Truth, for him, had rarely been admissible, whenever he had something to lose, but he had fought all this time the need to tell her, to explain as much as he could. "Things were moving so swiftly then, I couldn't think, only react. Every stratagem of Anna's was pulling me back, to the way I was then, to protecting us both, out of instinct. She knew I would shut you out."

Laura spoke and some of the tightness left his chest. "You're here. We're here. She didn't win."

His thoughts drifted back to Anna and their history together, back to a secret that no one else knew. "Anna taught me that we were different from other people, we had to live in the moment, where nothing could last. If we loved, it was all the more powerful because it was fleeting. And time was both her ally and her enemy to the last throw of the dice."

"She only had to hold onto you for just long enough. That was all she needed."

It was frightening to think of how close she'd been, how cleanly the trap had almost sprung. Rather closer than he'd ever managed to confess.

"Laura, I slept with her."

He saw her turn away, just slightly, her face shielded by her hair. "Of course. She'd have to make sure of you, wouldn't she?"

He'd known Anna in all her moods; she'd always been a creature of temperament, of fire and ice. Yet only once before had he seen her so frightened, so shaken to her very core. "I want you to be careful of Marleau. Will you promise me?" she implored. "I will." And there was such relief as she drew him down to her, tears on her cheek. "It's always been us against the world," she reminded him. "It's what we mean together, my love."

Her memory felt estranged from him now, spiraling down into the darkness. "I want so badly to wish it all away, but I can't." He felt suspended on some point of judgment, declared wanting on all sides. When he found the courage to meet Laura's gaze he found it oddly steadying. "You knew, didn't you?"

She nodded.

Strange, he thought, how his life had become transparent to all but himself.

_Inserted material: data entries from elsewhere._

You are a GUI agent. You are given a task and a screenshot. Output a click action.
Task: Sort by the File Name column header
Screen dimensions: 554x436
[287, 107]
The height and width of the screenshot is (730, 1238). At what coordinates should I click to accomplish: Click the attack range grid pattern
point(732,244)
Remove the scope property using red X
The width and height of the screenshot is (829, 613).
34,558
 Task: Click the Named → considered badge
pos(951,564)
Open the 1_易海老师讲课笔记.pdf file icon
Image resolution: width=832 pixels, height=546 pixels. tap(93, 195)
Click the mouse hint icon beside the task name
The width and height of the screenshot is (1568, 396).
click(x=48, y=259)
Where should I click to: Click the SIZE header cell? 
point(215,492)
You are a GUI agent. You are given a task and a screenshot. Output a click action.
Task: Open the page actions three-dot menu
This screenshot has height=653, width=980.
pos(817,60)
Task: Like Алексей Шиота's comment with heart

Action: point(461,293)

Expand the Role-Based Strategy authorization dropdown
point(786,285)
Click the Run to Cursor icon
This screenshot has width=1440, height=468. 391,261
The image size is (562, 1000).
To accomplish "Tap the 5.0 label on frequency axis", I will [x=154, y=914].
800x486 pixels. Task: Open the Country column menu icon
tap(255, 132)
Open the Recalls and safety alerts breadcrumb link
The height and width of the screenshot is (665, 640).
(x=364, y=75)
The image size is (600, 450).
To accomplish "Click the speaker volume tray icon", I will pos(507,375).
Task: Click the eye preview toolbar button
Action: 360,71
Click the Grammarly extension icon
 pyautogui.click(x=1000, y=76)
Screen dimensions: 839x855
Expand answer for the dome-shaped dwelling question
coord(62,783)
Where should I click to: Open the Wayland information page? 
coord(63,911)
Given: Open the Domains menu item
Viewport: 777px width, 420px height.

"I wanted you to suffer, but I think Anna took care of that."

On the surface it was a clean break, but he'd learnt not to underestimate Anna's hold on him. Days after the shooting, he couldn't quite shake the feeling that she was there, looking on as he stewed in regret, dissecting him in that coolly ironical way that he once admired but now found dreadful. His blood chilled to think of her turning that gaze, like a sharpened blade, in Laura's direction. Anna might be crossed, momentarily, but she could still double-cross, even under lock and key. "Laura, I never meant -" he began, but that mitigation hardly mattered. "I'm so sorry I dragged you into this."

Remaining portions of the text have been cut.